- Country: Rwanda
- Location: Gisagara District, Southern Province
- Coordinates: 02°17′57″S 29°57′14″E﻿ / ﻿2.29917°S 29.95389°E
- Status: Under construction
- Construction began: 2017
- Commission date: 2021 (Expected)
- Construction cost: US$350 million
- Owners: Hakan Mining and Generation Industry & Trade Inc.
- Operator: HQ Power Rwanda

Thermal power station
- Primary fuel: Peat

Power generation
- Nameplate capacity: 80 MW (110,000 hp)

= Gisagara Thermal Power Station =

Power station in Southern, Rwanda

Gisagara Thermal Power Station is an 80 MW, peat-fired thermal power plant, under construction in Gisagara District, in the Southern Province of Rwanda.

==Location==
The power station is located in Akanyaru Village, Gisagara District, Southern Province, approximately 75 km, by road, southwest of the city of Kigali, the capital and largest city in Rwanda.

==Overview==
A study by Ekono Inc., an American company, found that Rwanda has dry peat reserves estimated at 155 million tons, spread over 50000 ha. Hakan Mining and Generation Industry & Trade Inc., a Turkish Independent Power Producer, won the rights to build an 80 MW peat power plant in Gisagara District, Southern Rwanda.

In 2016, Hakan signed a power purchase agreement (PPA) with the government of Rwanda to design, finance, build, own and operate the plant using peat extracted from Akanyaru in Gisagara District. Rwanda would in turn buy the power generated and integrate it into the national electricity grid.
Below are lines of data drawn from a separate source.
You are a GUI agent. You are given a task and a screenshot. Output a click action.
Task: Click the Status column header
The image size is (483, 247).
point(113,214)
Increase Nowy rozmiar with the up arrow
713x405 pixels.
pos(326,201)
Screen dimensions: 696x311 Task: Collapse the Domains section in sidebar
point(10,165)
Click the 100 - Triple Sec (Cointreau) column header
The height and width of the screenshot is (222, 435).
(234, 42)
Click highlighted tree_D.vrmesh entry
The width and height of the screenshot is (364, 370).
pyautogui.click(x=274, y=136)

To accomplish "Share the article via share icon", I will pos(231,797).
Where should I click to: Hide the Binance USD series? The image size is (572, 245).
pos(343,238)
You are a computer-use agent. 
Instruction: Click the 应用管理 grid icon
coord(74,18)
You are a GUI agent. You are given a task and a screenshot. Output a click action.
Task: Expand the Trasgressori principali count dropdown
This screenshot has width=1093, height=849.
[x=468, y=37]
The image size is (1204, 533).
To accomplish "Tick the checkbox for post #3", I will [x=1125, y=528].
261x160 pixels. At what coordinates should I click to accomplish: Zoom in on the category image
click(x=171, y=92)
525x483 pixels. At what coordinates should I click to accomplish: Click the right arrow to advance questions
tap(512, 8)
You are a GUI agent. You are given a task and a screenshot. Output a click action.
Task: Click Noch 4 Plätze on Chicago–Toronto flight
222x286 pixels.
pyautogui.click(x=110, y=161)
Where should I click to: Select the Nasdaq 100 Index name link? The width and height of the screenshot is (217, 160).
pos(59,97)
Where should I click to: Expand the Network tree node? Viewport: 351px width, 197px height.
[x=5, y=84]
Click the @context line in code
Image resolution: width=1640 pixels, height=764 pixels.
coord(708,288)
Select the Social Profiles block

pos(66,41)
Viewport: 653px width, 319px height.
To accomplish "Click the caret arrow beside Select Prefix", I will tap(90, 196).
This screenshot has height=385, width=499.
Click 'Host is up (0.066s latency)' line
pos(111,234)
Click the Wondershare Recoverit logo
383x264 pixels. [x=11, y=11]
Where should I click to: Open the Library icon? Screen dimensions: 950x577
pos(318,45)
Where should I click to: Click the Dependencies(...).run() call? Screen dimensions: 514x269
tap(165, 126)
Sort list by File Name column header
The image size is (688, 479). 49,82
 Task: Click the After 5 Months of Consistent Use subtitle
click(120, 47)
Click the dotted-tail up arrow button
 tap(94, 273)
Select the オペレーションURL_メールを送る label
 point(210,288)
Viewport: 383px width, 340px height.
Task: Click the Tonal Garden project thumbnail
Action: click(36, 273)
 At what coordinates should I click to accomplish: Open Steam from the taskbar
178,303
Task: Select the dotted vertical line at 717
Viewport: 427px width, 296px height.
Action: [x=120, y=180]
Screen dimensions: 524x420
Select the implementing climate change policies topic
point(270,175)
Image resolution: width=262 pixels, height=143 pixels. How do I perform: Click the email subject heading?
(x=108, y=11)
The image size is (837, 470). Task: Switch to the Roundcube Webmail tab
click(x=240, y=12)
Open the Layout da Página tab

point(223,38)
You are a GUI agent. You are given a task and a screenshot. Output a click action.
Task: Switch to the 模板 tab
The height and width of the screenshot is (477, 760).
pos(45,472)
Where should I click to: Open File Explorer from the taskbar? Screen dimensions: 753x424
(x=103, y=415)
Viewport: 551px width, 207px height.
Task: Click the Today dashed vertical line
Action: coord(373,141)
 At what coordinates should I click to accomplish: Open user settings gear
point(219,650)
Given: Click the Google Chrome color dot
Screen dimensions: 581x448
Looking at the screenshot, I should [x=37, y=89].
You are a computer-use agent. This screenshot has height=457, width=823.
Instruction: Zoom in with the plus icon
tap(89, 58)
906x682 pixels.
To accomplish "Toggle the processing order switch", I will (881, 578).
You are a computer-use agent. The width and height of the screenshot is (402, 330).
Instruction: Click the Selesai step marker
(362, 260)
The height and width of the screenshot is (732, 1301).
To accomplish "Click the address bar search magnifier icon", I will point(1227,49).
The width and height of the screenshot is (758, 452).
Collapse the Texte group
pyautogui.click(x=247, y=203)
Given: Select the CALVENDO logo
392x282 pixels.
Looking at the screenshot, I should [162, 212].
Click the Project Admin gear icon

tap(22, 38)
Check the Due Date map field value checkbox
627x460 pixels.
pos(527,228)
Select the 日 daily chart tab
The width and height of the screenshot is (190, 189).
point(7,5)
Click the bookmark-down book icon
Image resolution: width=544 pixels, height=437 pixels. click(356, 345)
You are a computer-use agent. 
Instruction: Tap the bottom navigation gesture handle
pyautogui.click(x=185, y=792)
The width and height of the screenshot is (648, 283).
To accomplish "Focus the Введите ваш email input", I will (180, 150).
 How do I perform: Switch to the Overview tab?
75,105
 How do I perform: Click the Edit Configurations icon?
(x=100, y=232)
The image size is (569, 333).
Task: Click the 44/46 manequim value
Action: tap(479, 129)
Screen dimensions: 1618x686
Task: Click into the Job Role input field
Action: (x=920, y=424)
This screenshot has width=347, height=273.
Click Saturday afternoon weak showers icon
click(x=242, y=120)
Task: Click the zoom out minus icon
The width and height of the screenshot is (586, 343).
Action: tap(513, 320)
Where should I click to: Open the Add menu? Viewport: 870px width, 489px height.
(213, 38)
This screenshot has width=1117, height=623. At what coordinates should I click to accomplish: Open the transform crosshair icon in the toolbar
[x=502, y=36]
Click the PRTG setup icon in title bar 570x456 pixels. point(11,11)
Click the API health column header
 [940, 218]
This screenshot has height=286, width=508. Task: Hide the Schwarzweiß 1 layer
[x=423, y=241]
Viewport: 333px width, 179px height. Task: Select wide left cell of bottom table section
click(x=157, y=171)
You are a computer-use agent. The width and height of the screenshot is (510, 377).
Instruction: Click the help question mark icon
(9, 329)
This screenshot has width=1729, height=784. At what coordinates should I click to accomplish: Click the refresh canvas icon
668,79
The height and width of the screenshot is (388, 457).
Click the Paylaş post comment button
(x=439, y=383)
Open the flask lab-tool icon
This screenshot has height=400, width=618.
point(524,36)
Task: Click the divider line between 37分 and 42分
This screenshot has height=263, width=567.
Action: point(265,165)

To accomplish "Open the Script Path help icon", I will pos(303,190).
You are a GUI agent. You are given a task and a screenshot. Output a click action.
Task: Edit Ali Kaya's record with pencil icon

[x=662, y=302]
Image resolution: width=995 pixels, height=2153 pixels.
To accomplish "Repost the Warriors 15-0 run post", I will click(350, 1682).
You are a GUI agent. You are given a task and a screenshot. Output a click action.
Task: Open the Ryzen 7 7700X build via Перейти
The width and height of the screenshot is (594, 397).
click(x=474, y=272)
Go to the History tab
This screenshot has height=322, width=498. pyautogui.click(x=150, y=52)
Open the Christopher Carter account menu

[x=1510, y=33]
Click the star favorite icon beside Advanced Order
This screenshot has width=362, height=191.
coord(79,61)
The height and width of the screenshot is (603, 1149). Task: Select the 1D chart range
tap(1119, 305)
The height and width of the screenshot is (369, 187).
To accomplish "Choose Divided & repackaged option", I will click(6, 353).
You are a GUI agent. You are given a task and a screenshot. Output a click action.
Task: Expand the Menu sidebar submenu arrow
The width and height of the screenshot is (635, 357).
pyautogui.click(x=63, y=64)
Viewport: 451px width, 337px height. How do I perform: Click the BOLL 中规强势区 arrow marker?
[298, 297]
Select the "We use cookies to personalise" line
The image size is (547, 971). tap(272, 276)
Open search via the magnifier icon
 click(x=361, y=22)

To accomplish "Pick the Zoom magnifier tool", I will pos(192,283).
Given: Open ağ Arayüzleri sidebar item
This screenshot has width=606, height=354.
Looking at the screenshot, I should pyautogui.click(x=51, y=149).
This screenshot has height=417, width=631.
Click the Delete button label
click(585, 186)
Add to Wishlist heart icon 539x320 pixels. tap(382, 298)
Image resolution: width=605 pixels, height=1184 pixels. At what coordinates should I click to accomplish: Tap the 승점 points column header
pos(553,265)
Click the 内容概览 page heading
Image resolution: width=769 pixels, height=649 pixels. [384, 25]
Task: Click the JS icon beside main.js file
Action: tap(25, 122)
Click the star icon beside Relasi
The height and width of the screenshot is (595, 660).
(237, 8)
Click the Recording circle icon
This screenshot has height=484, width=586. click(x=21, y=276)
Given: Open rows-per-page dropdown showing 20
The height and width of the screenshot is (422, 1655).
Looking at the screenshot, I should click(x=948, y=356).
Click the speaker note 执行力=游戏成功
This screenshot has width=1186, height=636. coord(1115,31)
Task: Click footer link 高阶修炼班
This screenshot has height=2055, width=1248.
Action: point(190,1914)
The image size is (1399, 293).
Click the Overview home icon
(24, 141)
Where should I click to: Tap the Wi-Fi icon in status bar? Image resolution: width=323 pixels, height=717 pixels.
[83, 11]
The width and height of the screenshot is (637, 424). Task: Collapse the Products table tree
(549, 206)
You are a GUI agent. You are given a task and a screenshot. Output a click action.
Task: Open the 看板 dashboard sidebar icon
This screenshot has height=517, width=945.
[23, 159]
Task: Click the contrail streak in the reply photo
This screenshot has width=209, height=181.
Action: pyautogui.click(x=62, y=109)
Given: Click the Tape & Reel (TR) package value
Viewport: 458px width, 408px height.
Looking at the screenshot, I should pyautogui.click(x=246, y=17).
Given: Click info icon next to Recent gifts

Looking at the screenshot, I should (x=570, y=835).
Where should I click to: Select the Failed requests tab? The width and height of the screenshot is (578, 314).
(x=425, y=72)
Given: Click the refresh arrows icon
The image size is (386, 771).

The 80 MW Gisagara Peat Power Plant will complement the 15 MW Gishoma Thermal Power Station, which came online in 2017.

==Budget and timetable==
Hakan will finance the estimated US$400 million (Rwf300 billion) project. Construction began in 2017 and completion was expected in 2020. Other credible sources have put the construction budget at US$350 million.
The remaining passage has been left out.